Thumbing through her contribution to their report one last time, Detective Sergeant Barbara Havers decided that she was satisfied with the results of her weekend’s labour. She clipped the fifteen tedious pages together, shoved her chair back from her desk, and went in search of her immediate superior, Detective Inspector Thomas Lynley.
He was where she had left him shortly after noon that day, alone in his office, blond head cupped in one hand, his attention directed towards his own section of the report which was spread across the top of his desk. T
he late Sunday afternoon sun threw long shadows against walls and across the floor, making perusing typescript without artificial light next to impossible. And since Lynley’s reading spectacles had slipped disregarded to the end of his nose, Barbara entered the room noiselessly, certain that he was fast asleep.

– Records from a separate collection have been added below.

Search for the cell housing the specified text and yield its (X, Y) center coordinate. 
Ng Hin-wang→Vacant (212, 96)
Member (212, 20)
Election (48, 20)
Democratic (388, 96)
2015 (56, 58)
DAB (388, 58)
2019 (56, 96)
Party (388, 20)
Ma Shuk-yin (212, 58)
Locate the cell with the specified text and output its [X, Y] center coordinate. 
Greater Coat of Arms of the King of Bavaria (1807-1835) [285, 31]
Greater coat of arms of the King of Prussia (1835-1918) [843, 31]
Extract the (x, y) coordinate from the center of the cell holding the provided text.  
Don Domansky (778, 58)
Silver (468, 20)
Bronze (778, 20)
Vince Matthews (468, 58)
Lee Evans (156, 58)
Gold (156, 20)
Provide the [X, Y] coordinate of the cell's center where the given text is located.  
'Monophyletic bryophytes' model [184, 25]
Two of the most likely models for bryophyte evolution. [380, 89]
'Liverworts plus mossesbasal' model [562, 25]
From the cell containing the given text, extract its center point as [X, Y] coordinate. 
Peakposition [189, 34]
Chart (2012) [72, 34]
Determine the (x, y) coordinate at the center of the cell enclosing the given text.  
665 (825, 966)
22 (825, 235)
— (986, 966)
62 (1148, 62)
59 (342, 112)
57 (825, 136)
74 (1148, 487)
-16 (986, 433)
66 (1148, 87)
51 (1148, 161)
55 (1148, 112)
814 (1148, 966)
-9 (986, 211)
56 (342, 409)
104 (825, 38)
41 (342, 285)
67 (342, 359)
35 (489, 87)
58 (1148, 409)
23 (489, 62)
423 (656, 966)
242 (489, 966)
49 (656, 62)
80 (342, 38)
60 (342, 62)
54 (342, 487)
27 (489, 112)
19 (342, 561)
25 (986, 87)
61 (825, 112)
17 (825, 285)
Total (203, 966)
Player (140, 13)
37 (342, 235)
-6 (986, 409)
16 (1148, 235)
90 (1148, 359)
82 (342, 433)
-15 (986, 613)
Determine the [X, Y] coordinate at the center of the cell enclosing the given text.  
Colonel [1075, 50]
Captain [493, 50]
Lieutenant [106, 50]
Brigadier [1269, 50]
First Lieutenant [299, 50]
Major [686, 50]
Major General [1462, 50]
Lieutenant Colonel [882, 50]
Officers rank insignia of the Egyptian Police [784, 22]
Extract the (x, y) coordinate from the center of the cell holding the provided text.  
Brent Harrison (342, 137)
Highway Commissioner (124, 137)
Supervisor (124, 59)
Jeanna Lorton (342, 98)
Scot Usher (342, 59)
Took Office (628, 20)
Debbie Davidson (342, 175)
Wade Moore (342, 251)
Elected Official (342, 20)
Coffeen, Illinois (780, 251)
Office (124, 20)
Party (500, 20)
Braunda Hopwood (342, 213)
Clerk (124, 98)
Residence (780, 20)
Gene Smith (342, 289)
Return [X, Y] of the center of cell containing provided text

That would not have surprised her. For the past two months Lynley had been burning the candle not only at both ends but right through the middle. His presence at the Yard had been so unceasing—generally requiring her own reluctant presence as well—that he’d been jokingly christened Mr. Ubiquitous by the other DI’s in his division.
“Go hame, laddie,” Inspector MacPherson would roar when he saw him in a corridor, in a meeting, or in the officers’ mess. “Ye’re black’ning the rest o’ us. Hearkening aifter a super’s position? Canna rest on the laurels o’ promotion if ye’re deid.”
Lynley would laugh in his characteristically affable fashion and sidestep the reason behind this sixty-day stint of unremitting toil. But Barbara knew why he remained on the job long hours into the night, why he volunteered to be on call, why he took other officers’ duty at the first request. It was all represented in the single postcard that lay at the moment on the edge of his desk. She picked it up.
It was five days old, badly creased from a hard journey across Europe from the Ionian Sea. Its subject was a curious procession of incense bearers, sceptre-wielding officials, and gold-gowned, bearded Greek Orthodox priests who carried a bejewelled sedan chair upon their shoulders, its sides made of glass. Resting within the chair, his shrouded head leaning against the glass as if he were asleep and not more than a thousand years dead, were the remains of Saint Spyridon. Barbara turned the card over and unabashedly read its message. She could have guessed before doing so what the tenor of the words would be.
Tommy darling, Imagine having your poor remains carried through the streets of Corfu town four times a year! Good Lord, it does give one pause to think about the wisdom of dedicating one’s life to sanctity, doesn’t it? You’ll be pleased to know that I’ve made my bow to intellectual growth with a pilgrimage to Jupiter’s Temple at Kassiope. I dare say you’d approve of such Chaucerian endeavour.